Due to its unique properties, asbestos has been incorporated into insulation and building materials.

Asbestos related diseases include:

  • Benign asbestos pleural disease
  • Pleural plaques
  • Pleural thickening
  • Pleural effusions
  • Asbestosis
  • Mesothelioma (often presents with a malignant effusion)
  • Lung cancer

The risk of developing asbestosis, lung cancer and mesothelioma is linked to the degree and type of asbestos exposure. The risk of developing lung cancer increases greatly when the person is or has been a heavy smoker and has asbestosis rather than just asbestos pleural disease.

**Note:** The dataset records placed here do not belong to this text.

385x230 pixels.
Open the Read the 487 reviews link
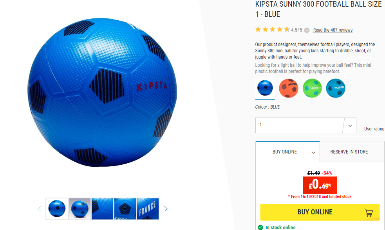click(x=333, y=30)
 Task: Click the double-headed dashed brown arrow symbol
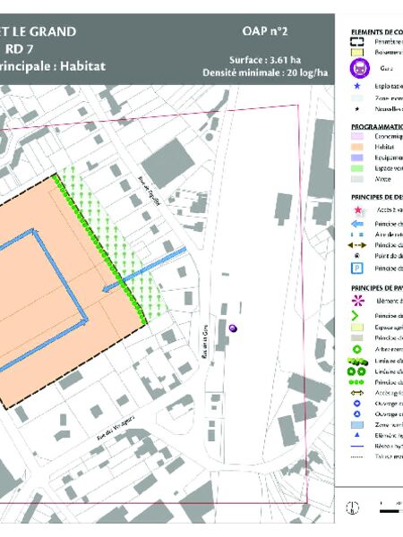pos(357,245)
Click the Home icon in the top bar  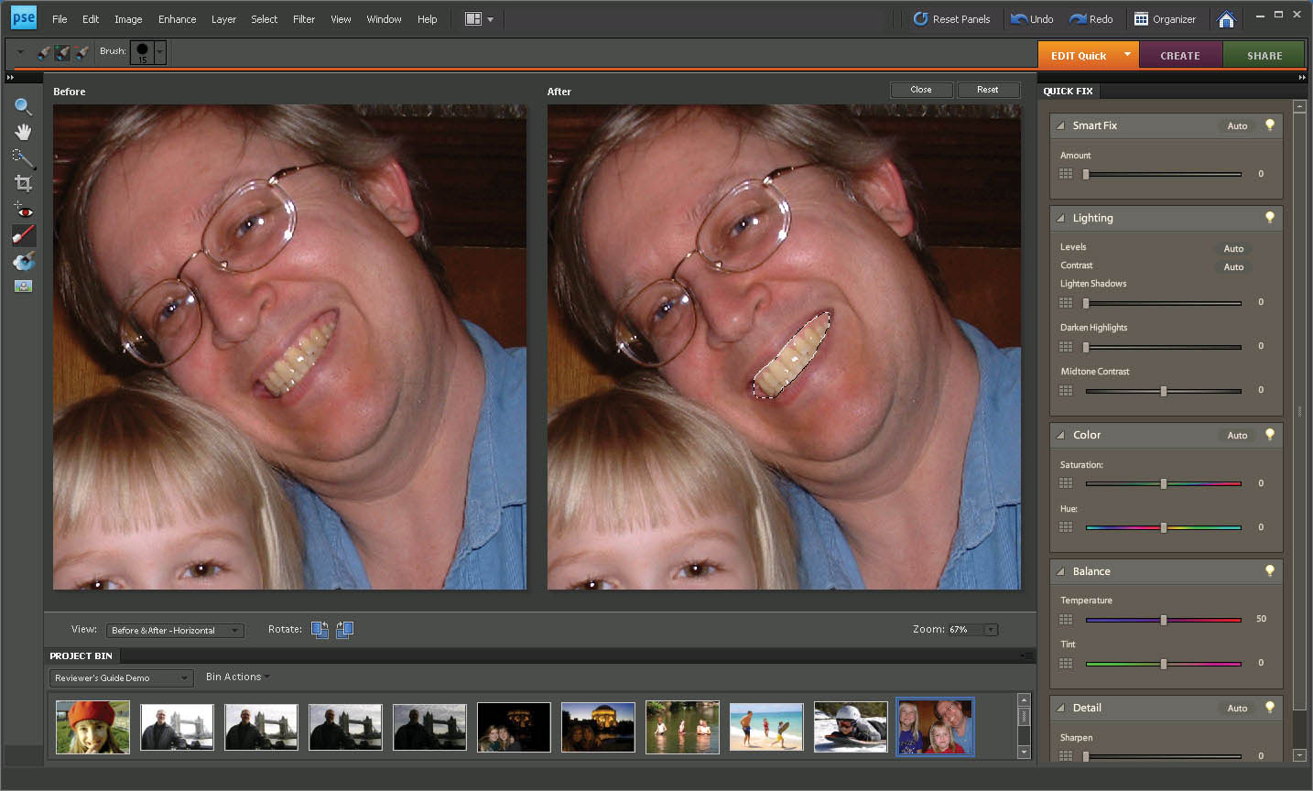tap(1226, 19)
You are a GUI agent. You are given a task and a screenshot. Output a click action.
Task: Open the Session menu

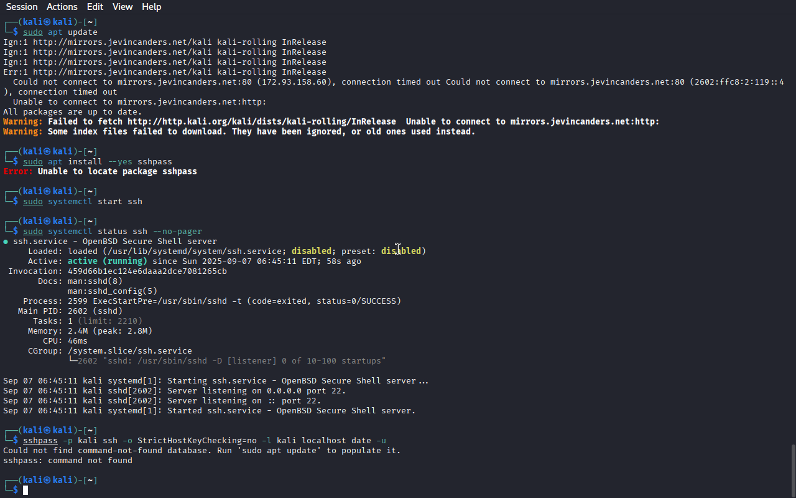point(22,7)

Benign asbestos pleural disease can include pleural plaques, pleural thickening and/or pleural effusions.

Plaques are localized thickenings of the parietal pleura; they vary between 1 to 2cm and may even be as large as 10cm. They are due to chronic irritation to the pleural surface. These plaques do not contain asbestos bodies. They rarely arise if there is no asbestos exposure history. The presence of pleural plaques is the hallmark of previous asbestos exposure.

Pleural thickening is defined as a smooth, non- interrupted sheet of pleural thickening more than 5cm wide, more than 8cm craniocaudal (up-down) extent and more than 3mm thick. Extensive diffuse pleural thickening can lead to restrictive lung disease.

Pleural disease may lead to pleural effusions (collection of fluid or blood in the pleural space). Recurrent pleural effusions may lead to diffuse pleural thickening.

Asbestosis leads to a reduction in lung size, the ability of the lung to exchange gas and increased lung stiffness. One of the most characteristic symptoms of asbestosis is breathlessness on effort and a dry cough.

Asbestosis is a scarring or fibrotic process that involves the lung itself and is sometimes loosely and incorrectly used to mean asbestos pleural disease. Asbestosis may take between 20 – 25 years to develop. Asbestosis may increase the risk of developing lung cancer or mesothelioma.